» Action item
Give back exactly the lines of the material below, starting with the line with "Screen dimensions: 1456x834" and going on through the line with "Expand the Сеть".

» Material for this exercise
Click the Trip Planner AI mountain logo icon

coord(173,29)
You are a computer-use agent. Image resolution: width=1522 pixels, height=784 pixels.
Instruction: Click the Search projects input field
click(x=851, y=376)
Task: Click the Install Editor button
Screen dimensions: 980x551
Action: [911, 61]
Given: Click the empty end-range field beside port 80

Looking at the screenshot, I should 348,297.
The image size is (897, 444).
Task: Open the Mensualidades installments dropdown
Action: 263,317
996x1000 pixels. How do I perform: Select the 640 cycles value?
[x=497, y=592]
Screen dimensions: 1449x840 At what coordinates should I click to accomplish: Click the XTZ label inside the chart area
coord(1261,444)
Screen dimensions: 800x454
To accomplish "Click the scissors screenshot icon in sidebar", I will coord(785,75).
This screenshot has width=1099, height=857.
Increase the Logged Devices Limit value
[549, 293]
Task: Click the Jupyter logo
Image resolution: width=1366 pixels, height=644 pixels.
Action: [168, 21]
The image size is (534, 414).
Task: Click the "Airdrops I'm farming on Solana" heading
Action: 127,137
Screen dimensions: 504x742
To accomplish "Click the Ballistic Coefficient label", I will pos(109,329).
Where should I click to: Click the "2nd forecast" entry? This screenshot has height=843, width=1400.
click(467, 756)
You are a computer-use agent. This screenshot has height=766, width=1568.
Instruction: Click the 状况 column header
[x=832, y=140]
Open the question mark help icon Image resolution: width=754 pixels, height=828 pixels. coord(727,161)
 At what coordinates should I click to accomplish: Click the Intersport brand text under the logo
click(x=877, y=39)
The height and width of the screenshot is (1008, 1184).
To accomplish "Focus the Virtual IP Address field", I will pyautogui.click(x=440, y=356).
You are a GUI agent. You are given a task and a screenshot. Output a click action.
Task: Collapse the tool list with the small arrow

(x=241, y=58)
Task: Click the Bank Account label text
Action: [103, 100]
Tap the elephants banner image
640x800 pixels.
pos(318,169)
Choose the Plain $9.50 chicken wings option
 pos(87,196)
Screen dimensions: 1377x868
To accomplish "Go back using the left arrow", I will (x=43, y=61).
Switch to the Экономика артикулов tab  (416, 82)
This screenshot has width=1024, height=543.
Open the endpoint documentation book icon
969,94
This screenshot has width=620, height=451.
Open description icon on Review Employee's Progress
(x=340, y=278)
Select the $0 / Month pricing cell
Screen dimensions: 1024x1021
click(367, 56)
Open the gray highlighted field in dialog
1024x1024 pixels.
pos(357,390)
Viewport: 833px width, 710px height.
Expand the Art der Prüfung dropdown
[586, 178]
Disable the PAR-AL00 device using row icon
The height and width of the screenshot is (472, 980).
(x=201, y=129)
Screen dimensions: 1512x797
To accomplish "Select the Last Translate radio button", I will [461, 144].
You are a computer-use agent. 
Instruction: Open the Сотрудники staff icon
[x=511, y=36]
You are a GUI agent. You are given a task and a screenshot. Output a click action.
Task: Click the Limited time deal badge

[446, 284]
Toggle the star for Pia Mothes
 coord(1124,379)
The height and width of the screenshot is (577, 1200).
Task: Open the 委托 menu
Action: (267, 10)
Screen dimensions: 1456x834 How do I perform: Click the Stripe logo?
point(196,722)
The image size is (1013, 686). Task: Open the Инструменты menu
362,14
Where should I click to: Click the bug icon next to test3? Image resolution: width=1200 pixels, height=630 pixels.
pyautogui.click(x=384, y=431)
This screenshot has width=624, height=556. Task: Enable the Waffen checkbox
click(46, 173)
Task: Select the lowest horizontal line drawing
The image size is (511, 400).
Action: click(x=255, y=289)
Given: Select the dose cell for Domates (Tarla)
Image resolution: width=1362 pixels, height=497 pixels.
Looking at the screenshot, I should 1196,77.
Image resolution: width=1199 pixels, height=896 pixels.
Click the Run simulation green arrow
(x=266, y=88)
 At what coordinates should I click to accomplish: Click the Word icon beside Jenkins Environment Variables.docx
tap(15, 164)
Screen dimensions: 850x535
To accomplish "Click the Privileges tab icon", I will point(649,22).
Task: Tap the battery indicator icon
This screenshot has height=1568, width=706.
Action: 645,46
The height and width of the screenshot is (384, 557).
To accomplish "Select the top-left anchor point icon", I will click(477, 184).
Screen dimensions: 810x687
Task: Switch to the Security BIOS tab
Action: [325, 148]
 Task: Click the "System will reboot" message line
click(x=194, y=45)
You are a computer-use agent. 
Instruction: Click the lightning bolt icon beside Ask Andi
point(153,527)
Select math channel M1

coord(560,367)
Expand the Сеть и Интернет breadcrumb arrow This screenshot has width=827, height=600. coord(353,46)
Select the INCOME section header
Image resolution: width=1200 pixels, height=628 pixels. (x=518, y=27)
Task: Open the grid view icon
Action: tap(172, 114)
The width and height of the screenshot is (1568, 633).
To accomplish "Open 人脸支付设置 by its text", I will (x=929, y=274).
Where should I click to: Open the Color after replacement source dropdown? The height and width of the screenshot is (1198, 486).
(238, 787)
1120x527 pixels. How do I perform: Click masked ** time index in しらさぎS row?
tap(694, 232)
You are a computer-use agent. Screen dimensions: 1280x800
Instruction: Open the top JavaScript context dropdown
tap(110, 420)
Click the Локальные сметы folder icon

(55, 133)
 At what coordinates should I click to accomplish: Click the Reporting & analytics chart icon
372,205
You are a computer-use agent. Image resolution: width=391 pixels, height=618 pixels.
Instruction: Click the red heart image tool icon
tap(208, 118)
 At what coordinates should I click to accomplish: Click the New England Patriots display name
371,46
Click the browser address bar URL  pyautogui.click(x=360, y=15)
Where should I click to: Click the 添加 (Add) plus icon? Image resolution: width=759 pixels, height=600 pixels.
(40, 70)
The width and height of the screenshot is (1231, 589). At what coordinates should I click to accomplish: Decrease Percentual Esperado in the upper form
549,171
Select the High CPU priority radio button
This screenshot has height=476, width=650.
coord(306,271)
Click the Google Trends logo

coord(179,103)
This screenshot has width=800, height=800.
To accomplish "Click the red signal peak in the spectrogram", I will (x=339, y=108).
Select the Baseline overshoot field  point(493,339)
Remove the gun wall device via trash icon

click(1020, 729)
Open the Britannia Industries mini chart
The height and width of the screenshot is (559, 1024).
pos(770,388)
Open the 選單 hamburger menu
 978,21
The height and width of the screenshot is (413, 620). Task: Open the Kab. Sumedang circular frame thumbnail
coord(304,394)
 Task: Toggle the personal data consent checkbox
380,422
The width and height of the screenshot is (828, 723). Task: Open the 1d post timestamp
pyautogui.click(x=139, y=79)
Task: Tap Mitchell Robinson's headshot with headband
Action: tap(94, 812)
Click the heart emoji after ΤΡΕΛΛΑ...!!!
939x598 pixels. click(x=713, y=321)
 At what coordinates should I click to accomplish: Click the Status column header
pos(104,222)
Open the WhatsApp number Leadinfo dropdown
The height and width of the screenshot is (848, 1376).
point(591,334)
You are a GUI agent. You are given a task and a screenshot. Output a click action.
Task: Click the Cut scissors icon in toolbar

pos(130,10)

» Your response
Screen dimensions: 1456x834 How do I perform: Click the Stripe logo?
point(196,722)
The image size is (1013, 686). Task: Open the Инструменты menu
362,14
Where should I click to: Click the bug icon next to test3? Image resolution: width=1200 pixels, height=630 pixels.
pyautogui.click(x=384, y=431)
This screenshot has width=624, height=556. Task: Enable the Waffen checkbox
click(46, 173)
Task: Select the lowest horizontal line drawing
The image size is (511, 400).
Action: click(x=255, y=289)
Given: Select the dose cell for Domates (Tarla)
Image resolution: width=1362 pixels, height=497 pixels.
Looking at the screenshot, I should 1196,77.
Image resolution: width=1199 pixels, height=896 pixels.
Click the Run simulation green arrow
(x=266, y=88)
 At what coordinates should I click to accomplish: Click the Word icon beside Jenkins Environment Variables.docx
tap(15, 164)
Screen dimensions: 850x535
To accomplish "Click the Privileges tab icon", I will point(649,22).
Task: Tap the battery indicator icon
This screenshot has height=1568, width=706.
Action: 645,46
The height and width of the screenshot is (384, 557).
To accomplish "Select the top-left anchor point icon", I will click(477, 184).
Screen dimensions: 810x687
Task: Switch to the Security BIOS tab
Action: [325, 148]
 Task: Click the "System will reboot" message line
click(x=194, y=45)
You are a computer-use agent. 
Instruction: Click the lightning bolt icon beside Ask Andi
point(153,527)
Select math channel M1

coord(560,367)
Expand the Сеть и Интернет breadcrumb arrow This screenshot has width=827, height=600. coord(353,46)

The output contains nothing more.